Some 15 participants (58 per cent) identified no discharge letters or limited discharge letters as a major issue. “The continued use of paper-based practices in the hospital resulted in discharge summaries that were often very limited in information and in some cases illegible,” stated the report. “When patients were discharged out-of-hours, GPs were often waiting up to two weeks before they received the discharge letter, however, patients presented with their prescription in the absence of any background information from the hospital.”
GPs referred to the “lack of clarity” on discharge letters with regard to medication changes, clinical information, tests performed in the hospital, test results, etc.
“Furthermore, some hospital doctors do not leave their contact information on discharge letters and prescriptions, posing further difficulties for GP and community pharmacists to follow-up on any queries.”
On the issue of IT, the report noted that most general practices worked on a paperless system. However, IT systems in the hospital were lacking or incompatible with systems used in primary care.
In addition to syncing IT systems, participants (35 per cent, n=9) also advocated the benefits of having an electronic patient record (EPR), where immediate access to patient data would “facilitate information-sharing across the healthcare sectors, particularly during out-of-hours admissions to the ED or for GPs and community pharmacists who may need to query patient medication changes post-discharge”.

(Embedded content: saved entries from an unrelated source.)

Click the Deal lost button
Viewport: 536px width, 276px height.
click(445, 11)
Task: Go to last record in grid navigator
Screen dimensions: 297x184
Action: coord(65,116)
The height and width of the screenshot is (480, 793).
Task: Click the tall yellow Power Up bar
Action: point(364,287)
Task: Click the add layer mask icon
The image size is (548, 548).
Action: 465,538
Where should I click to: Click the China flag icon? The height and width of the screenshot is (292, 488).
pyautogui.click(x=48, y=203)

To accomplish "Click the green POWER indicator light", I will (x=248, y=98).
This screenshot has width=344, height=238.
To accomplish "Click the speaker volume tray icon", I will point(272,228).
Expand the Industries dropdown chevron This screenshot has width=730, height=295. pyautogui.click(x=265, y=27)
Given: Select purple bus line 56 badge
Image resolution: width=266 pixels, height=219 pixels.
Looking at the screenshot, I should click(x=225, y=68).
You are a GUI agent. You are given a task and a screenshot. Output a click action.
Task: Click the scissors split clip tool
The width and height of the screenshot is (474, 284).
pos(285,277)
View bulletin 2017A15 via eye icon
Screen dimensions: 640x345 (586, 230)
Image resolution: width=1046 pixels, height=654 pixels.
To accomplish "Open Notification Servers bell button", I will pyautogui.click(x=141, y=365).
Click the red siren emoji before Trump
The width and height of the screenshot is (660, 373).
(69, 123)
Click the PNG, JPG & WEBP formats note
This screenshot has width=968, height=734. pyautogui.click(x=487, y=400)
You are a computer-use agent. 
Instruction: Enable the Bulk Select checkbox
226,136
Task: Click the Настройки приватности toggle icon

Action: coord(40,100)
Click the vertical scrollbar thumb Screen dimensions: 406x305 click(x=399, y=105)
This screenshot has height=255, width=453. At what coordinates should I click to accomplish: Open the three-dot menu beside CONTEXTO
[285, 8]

Participants described international practices which facilitated links between healthcare professionals. These included direct phone contact to the relevant hospital department, having the hospital pharmacists linking in with patients prior to discharge, basing GPs in the ED and having IT-based contact between GPs and hospital doctors.
The main barriers experienced by patients during their transition between primary and secondary care included: waiting time, lack of information, and delayed diagnosis. In some cases, patients were “left in the dark” about test results and their GPs had not received any sufficient information from the hospital either.
All of the (patient) participants felt more empowered when they received information regarding their own healthcare and, for some, it made them less fearful about their diagnosis.
Among the report’s recommendations was electronic information-sharing practices that could be synchronised across primary and secondary healthcare settings, in order to decrease the risk of medication error.
Additionally, it found that more resources were required in facilities such as MAUs, acute MAUs, LIUs and the surgical assessment units, to help avoid inappropriate ED referrals.
Increasing the number of hospital pharmacists at ward level and “encouraging more collaboration” with other healthcare professionals in primary and secondary care could reduce the risk of medication error, the report proposed.
A particularly interesting recommendation was for patients to be encouraged to become more proactive in their own healthcare, especially in respect of keeping a personal health record.
Meanwhile, the report recommended that healthcare professionals be supported in respect of opportunities for collaboration. It stated: “GPs need protected time to engage in discussion forums/educational seminars with healthcare professionals from secondary care.”
Current web-based communication initiatives between consultants and GPs require “further support and development given the existence now of the secure email system”.
The report also proposed standardised referral and discharge forms.
Medisec, which published the report, is a primary indemnity provider for over 1,500 GPs in Ireland. The study’s steering committee included clinicians and representatives of patients, the Medical Council, HIQA and the State Claims Agency.